An iCloud backup is the worst. Every single thing on a backup can be cloned to another phone and can then be picked through bit by bit just as if they've got your phone in their hands.
If someone is paranoid about law enforcement - stay the hell away from iCloud.
I feel like this surprises you. Maybe I'm just wording your statement out of context in my head.
Maybe you are just confused or something. If a government agent hands an Apple employee a warrant then they are being forced to UNWILLINGLY do something. See the difference? If they were willingly doing something they wouldn't need the threat of fines and potential jail time for criminal obstruction to motivate them.
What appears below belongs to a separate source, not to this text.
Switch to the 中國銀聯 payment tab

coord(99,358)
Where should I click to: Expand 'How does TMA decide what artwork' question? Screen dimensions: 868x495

Second, an affidavits needs to present a judge with enough evidence to legitimately be able to establish 'probable cause' for the judge to issue a search warrant. Without that they are breaking the 4th amendment and oppressing someones constitutional rights will end very poorly for the prosecutor. Point is why would Apple want to protect that person? If your house is being searched by law enforcement with a warrant, its because there is an incredibly high chance you are guilty of a crime. They are there looking for the smoking gun.
Third, Apple will prepare 'anything' you've got stored in iCloud but they aren't giving you 'EVERYTHING'. The search warrant will state what they are looking for, Apple will likely have the prepared beforehand. That is specifically mentioned in that report you posted.
This is the government request based on legal processes from the United States from the report you posted.
I did not include the charts where the police called looking for a stolen/lost phone with the victim and need location data was used an attempt to return a device back to its rightful owner. I also left out emergencies, thats when government agencies contact Apple in an attempt to locate someone that is in trouble or something along those lines.
Thats 11,123 government request they that Apple was literally forced to comply with.
The first row is for device recovery which is pointless because Apple states this in their guidelines to government agencies.

The the police will need to convince the owner to unlock it.
The second row is for financial identifiers which is used most commonly in cases where someone committed credit card fraud or something.
So finally that leaves us with 5,871 suspected (at the time) criminals that Apple was court order to hand over evidence against that may have included personal data they didn't want to share.
I'm not sure what is more jaw dropping, that Apple was ordered to pull 5,871 users account data out of the 115,000,000 iPhone users in the USA. Or the fact that many people here probably think other businesses aren't in the same position.
Apple says to law enforcement agencies they will contact you personally if the government gets ordered to pull your data. They also say they will only hold onto data when requested and they can not get data back that is deleted. AKA if you get all call from Apple delete everything, photos and all. Unless you aren't a criminal....Plus it appears they try to retain all your data and just relay information unless ordered otherwise.
This stuff is in Apples guidelines for law enforcement.
I sound like a huge Apple apologist but there are a lot of people that are upset that Apple isn't just breaking the law....for the sake of criminals...I know I know slippery slope. I also don't want to sound like one of those people that says "if you don't have nothing to hide you don't have nothing to worry about". But at a certain level that is true. Some people here sound like the have an entire camera roll filled with illegal photos of minors or them dressing in drag. And if you do have something potentially illegal on your phone/icloud maybe you should quietly address that situation rather then stomping around screaming from the rooftops you are going to make yourself a 1200 dollar 'Feature Phone'. They can read my text!! So can the guy next to you on the bus.